I try where possible to make vegetables and fruits the star of each of my recipes, and include at least one portion of fresh produce in each recipe, whether that be adding beetroot into hummus or a slice of pear onto a cake. Along with fresh ingredients I like to base my recipes around legumes, whole grains, nuts and seeds, eggs, and a little bit fish and meat. I like to talk about the great variety of foods there are to eat, rather than being ‘everything’ free.

I also enjoy picking out the ingredients that aren’t the most popular, or those that are a little bit more unique. I wonder if people avoid these ingredients, as they don’t know how to cook them. For example chard, chicory and radicchio (both fairly bitter tasting) are my latest favourites and recipes using them feature in my app.

I apply this ‘underdog’ theory to the variety of flours I use in my recipes too, regularly utilising flours such as chestnut, sorghum, buckwheat, teff, or chickpea flour – excellently all of which Shipton Mill now produce. It is great fun experimenting with these flours, either individually or using them in combination. They all have individual strengths, whether that be in terms of nutrition, how they work in a recipe, or for their flavour. For example I’ve long loved the unique smoky sweet flavour of chestnut flour, but it can be rather dense on its own and is best lightened up with a neutral flour like sorghum or brown rice. Alternatively it can add sweetness and flavour by just adding it in at 10% of a blend in combination with a sturdy gluten flour like spelt.
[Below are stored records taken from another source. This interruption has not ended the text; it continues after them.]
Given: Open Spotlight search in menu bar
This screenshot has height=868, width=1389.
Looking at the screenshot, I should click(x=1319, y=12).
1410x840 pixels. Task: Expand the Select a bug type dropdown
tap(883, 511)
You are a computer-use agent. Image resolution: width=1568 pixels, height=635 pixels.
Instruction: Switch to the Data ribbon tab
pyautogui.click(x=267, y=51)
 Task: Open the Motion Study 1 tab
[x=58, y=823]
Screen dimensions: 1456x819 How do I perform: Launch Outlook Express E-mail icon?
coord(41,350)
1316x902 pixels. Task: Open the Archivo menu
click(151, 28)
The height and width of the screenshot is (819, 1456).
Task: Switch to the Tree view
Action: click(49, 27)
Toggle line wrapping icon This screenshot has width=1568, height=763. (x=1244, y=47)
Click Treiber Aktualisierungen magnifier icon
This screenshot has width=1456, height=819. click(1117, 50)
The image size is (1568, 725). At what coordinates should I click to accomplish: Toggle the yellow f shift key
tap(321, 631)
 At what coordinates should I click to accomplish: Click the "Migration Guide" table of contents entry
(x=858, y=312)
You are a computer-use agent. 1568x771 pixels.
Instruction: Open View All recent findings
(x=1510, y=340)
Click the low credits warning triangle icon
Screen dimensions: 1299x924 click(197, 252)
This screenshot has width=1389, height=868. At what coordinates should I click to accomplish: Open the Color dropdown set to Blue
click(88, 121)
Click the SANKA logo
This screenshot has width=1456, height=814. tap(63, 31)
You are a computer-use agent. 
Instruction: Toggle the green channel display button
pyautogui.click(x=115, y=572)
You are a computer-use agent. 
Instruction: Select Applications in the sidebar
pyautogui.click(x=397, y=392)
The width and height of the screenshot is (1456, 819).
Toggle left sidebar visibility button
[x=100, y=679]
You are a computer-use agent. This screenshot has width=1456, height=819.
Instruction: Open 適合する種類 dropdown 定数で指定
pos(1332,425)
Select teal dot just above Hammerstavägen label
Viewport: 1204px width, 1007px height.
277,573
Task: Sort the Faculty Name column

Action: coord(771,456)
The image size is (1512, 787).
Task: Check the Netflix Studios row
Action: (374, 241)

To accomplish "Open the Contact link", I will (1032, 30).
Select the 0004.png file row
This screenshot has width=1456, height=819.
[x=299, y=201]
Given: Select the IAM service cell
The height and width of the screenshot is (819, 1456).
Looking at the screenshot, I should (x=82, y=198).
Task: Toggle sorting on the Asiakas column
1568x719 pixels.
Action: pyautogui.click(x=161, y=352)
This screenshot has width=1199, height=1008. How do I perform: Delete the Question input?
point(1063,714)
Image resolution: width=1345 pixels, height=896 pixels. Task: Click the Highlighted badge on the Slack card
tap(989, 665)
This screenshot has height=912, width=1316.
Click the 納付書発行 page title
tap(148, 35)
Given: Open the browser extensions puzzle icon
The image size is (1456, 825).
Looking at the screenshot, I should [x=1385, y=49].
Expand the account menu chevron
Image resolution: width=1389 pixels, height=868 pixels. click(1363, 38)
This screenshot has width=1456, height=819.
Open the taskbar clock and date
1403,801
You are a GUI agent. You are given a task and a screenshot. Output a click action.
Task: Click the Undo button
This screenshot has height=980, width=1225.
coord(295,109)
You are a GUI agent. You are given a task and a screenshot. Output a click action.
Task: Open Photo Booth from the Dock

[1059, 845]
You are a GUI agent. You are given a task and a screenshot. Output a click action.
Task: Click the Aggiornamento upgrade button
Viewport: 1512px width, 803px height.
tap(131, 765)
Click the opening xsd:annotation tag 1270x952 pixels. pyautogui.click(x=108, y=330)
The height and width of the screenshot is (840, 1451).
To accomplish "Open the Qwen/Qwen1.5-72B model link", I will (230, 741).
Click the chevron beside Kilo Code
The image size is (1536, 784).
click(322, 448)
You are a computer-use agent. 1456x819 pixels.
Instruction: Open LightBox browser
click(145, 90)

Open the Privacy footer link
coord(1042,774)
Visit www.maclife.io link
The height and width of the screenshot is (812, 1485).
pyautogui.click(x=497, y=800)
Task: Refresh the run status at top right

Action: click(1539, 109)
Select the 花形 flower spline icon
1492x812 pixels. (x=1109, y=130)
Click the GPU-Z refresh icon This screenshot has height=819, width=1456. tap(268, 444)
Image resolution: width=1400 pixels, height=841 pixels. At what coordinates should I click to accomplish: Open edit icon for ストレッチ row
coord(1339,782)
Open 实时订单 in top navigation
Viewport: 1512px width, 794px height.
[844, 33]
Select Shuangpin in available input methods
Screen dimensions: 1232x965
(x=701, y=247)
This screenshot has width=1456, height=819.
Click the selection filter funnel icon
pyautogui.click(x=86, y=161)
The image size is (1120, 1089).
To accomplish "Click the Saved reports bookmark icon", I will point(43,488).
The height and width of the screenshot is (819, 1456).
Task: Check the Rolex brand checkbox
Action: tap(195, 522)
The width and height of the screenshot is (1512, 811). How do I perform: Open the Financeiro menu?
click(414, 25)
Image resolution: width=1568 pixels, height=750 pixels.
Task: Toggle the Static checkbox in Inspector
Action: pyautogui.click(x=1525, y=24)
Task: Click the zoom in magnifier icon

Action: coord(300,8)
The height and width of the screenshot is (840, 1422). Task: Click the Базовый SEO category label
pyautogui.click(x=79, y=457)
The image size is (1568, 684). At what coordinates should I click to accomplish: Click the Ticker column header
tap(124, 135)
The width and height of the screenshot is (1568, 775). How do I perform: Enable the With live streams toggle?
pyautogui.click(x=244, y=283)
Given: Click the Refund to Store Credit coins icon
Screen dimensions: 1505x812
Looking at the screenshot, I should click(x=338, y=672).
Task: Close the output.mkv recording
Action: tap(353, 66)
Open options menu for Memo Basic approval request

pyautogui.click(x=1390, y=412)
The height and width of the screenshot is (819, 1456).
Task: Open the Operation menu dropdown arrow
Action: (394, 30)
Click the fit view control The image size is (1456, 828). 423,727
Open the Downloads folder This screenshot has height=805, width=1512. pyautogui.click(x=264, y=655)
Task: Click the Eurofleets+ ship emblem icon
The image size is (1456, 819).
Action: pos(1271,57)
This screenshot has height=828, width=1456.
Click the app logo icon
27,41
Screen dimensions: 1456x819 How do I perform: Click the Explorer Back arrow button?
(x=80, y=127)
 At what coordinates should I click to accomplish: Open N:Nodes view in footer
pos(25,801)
Then there’s buckwheat and teff, both highly nutritious whole grains delivering fibre, protein and a strong nutty flavour. I like to use them as part of a blend so one flavour doesn’t dominate (although on the contrary sometimes you want that flavour, a great example is the Breton Galette). A blend can often be lightened up with just a little bit of starch like tapioca flour.

Then finally, there’s chickpea flour, which I suggest is indispensable for any whole foods kitchen. It’s my go to flour to bind together a vegetable fritter, or for making a wrap to stuff with seasonal vegetables (you can find recipes on my blog or app). It’s one of the few flours that works so well on its own, mainly due to its high protein content. It also packs an incredible fibre punch.

As you can see there are so many permutations and combinations to be explored with such an array of underdog flours and since training as a natural chef I have relished the challenge of baking and giving others the confidence to bake like this too. So much more interesting than choosing plain white flour!

Biography

Ceri Jones is a trained Natural Chef, completing her training at Bauman College of Holistic Nutrition and Culinary Arts in San Francisco in 2013. Ceri runs Natural Kitchen Adventures, which was originally established as a recipe blog in 2011. It subsequently developed into a small business offering retreat catering, teaching and recipe development, whilst maintaining its momentum and reputation as a healthy food blog. In November 2016 Ceri launched her recipe app of the same name, which aims to nurture with nature. The Natural Kitchen Adventures app is based around a seasonal whole foods approach and contains 50 of her favourite deliciously simple recipes, along with seasonal produce guides. Ceri lives in South East London.